43. L. D. and Julia did not return. . . .

 

                L. D. and Julia did not return following the break. When class was finally over, after I lugged the tape player and phony tape up to my office, I made a second trip to get their books. I spent a couple of minutes looking for the correct tape—no sign of it, in either my desk or Shemansky’s—and put on my jacket and headed downtown to Casey’s, on foot as usual.

                L. D. was already working the tables, and Julia was safely tucked into a booth, chewing on a Maraschino stem, with a half-empty Manhattan in front of her. I slid in opposite. “Julia, you were terrific,” I said, grinning my enthusiasm. “Why’d you run away?”

                “Thank you, Mister Tact,” she said. “I don’t want to talk about it. Do you have my books?”

                “I took them to my office,” I said. “L. D.’s too. Listen, I owe you. You saved my ass tonight.”

                “You’re still coming to dinner tomorrow, aren’t you?”

                “You bet I am. But it should be me taking you out to dinner.”

                “Wait and see. You may find out you’ve more than paid in full. What was on that tape, by the way?”

                “I haven’t tried to listen to it yet,” I said. “It’s up in my office. We can play it when you and L. D. come to get your books.”

                I felt a little bored with Julia, but I stayed and chatted away the evening, telling her about my home town. Julia could say things like, “I’m from Omaha; I’m not from Nebraska,” and was incredulous about some pretty basic facts, like the Palemon Panthers not having a swim team because we had no swimming pool. My graduating class in 1962 had been smaller than some of her science classes. I also found out I knew more about a certain side of Omaha than she did—the trucker’s view of the city, you might call it. Not all the trips I’d driven during my high school and college years had been in the company of my father; when I went with some of his other drivers, there had been eye-opening detours in the neighborhood of the slaughterhouses, so that my version of Omaha did not square perfectly with Julia’s version from around Peony Park. Without going into these details, I did try to insist that the economy of Omaha depended more on western Nebraska than she cared to admit; her response was a mockingly blank look: “You mean, like, cows?”

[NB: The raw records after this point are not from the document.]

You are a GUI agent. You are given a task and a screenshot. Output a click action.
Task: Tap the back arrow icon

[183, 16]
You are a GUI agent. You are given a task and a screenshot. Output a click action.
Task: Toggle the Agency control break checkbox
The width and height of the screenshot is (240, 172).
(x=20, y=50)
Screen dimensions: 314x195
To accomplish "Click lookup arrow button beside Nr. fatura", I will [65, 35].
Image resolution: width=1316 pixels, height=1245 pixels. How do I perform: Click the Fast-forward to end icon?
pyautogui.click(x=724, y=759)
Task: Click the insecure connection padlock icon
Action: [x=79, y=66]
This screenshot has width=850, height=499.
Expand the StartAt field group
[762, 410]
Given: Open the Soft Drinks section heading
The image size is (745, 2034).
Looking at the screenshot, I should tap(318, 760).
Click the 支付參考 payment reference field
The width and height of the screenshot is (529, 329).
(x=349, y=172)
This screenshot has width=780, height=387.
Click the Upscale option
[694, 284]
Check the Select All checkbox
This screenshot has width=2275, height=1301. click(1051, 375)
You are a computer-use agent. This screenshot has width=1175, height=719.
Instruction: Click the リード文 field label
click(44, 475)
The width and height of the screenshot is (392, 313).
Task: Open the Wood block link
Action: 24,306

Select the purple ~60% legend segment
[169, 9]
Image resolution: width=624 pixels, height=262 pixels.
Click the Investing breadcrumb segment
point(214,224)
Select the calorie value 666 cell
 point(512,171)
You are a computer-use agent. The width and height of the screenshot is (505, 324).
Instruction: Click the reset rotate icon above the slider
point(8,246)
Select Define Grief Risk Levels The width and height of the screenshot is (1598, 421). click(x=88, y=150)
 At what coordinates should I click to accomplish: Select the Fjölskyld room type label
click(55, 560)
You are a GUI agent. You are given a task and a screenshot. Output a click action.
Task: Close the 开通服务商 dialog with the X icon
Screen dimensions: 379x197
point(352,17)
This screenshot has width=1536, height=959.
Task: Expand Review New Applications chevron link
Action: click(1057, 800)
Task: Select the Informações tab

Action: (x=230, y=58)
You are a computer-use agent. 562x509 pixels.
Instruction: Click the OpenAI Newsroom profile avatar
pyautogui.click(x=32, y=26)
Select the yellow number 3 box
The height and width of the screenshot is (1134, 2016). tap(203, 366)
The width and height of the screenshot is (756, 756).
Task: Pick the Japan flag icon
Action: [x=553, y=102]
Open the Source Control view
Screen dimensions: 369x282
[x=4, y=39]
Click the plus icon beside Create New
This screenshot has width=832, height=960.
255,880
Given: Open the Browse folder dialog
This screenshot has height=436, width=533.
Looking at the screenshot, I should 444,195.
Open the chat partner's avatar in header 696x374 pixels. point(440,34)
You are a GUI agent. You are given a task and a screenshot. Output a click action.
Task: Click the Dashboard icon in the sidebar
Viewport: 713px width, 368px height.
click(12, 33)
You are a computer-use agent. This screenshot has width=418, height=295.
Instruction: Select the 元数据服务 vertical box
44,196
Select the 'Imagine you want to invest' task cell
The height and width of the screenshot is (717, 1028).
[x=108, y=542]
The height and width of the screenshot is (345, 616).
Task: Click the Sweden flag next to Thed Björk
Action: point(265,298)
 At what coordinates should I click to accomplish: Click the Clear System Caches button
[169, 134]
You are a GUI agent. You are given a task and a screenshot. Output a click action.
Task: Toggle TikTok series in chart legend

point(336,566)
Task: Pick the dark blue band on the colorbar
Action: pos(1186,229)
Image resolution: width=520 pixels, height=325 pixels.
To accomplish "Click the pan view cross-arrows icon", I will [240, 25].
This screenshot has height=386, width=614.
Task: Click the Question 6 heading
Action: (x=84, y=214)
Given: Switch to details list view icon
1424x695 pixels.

                We closed down the place and waited out front in Julia’s station wagon while L. D. wiped the tables and turned out the lights. Then we all went to my office in Andrews and sipped a little from the pint of schnapps I kept in my desk while we listened to the junior geniuses’ tape. It consisted of clangorously bad blues music played on a harmonica and bass, interspersed with farts, belches, and Woody Woodpecker laughs. Five minutes would’ve been plenty, but we listened longer in hope of finding out where they’d gotten a blues recording of such amateurish quality. Finally I switched the machine off, and the two women gathered their books.

                “Too bad,” L. D. said. “I had higher expectations. You’re sure who did this to you?”

                “McKinley and Shemansky,” I said. “Shemansky had to be in on it because he’s got a key to this office. I left the tape in my desk.”

                “What are you going to do?”

                “Oh, I’ll think of something.” I grinned. “Since Julia saved me, maybe it won’t be the death penalty.”

                There were a couple of after-hours places around Lincoln—the Kraal on the northwest side, and a place out in Emerald whose walls were made of stacked and stuccoed hay bales—but I was too tired to do any more celebrating, though the women were game. L. D. made Julia take me home first; I told her I’d see her the next day, and she promised to leave a map in my English Department mailbox, just in case we didn’t happen to get together before evening. After they dropped me off, I went downstairs and slept the sleep of the dead. I didn’t wake up at my usual five-thirty; in fact, I slept so late that I had to skip breakfast and run to make it in time to teach my class, the last before the two-week Christmas recess.